TO DO:
Arrange the material from the line containing "You are a computer-use" through the end as a Markdown table with the columns Row and Entry, one numbered row per line, skipping blank lines. Leave the pictures out of the table.

-=-=-=-=-

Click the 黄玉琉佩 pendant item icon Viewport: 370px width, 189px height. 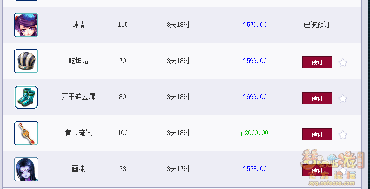[x=26, y=133]
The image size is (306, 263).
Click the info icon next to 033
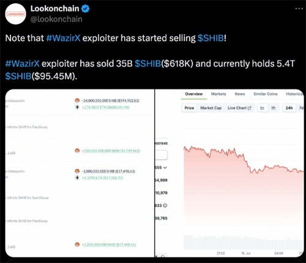pyautogui.click(x=165, y=206)
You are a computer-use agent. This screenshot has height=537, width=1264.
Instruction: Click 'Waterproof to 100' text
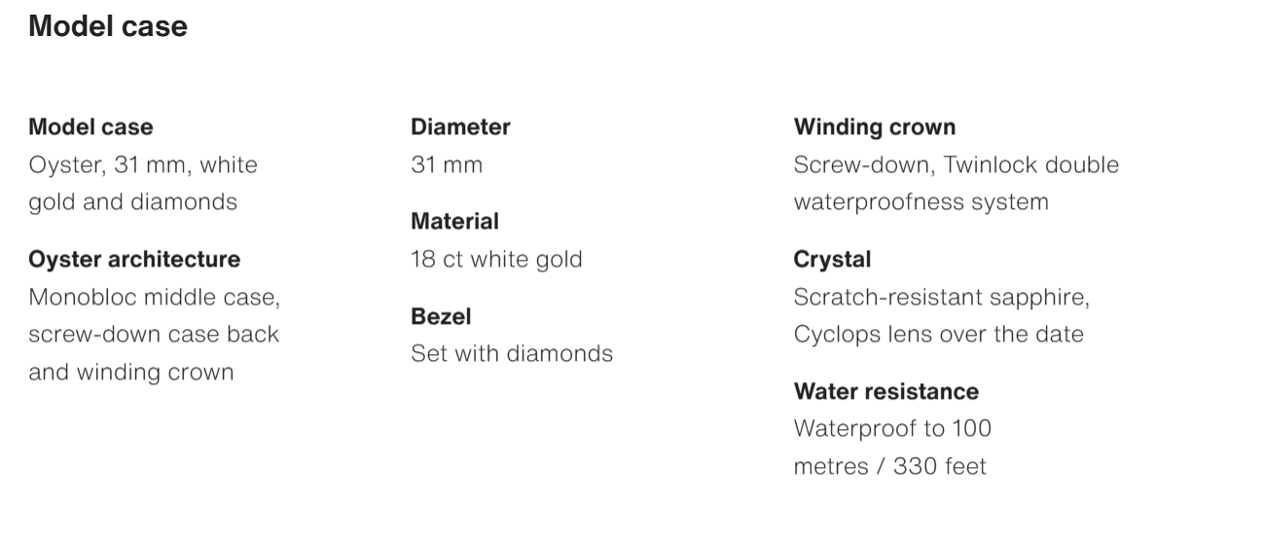pos(892,428)
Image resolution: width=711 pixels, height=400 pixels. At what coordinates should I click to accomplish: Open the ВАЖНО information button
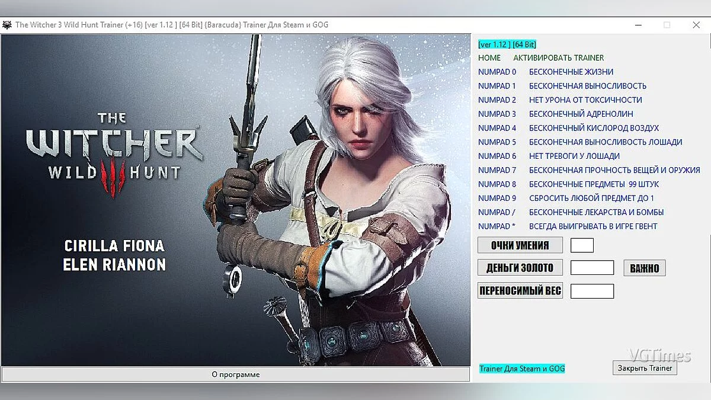pos(644,267)
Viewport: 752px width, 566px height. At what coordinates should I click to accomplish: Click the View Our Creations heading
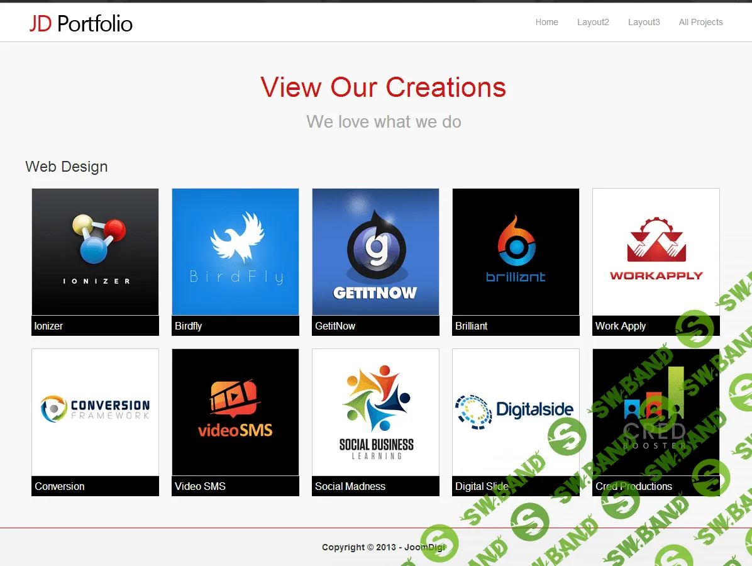[x=383, y=87]
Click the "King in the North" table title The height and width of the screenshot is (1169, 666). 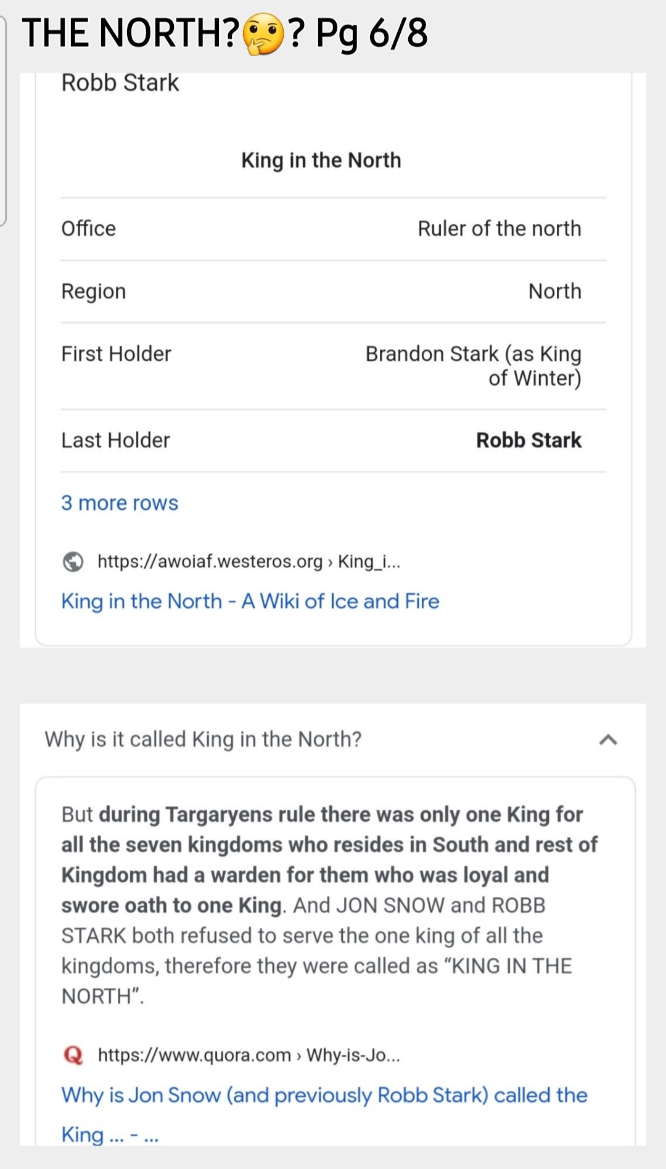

-=-=-=-=-

OUTPUT BELOW:
| Row | Entry |
|---|---|
| 1 | You are a computer-use agent. This screenshot has height=537, width=1264. |
| 2 | Instruction: Click 'Waterproof to 100' text |
| 3 | pos(892,428) |
| 4 | Image resolution: width=711 pixels, height=400 pixels. At what coordinates should I click to accomplish: Open the ВАЖНО information button |
| 5 | pos(644,267) |
| 6 | Viewport: 752px width, 566px height. At what coordinates should I click to accomplish: Click the View Our Creations heading |
| 7 | [x=383, y=87] |
| 8 | Click the "King in the North" table title The height and width of the screenshot is (1169, 666).  |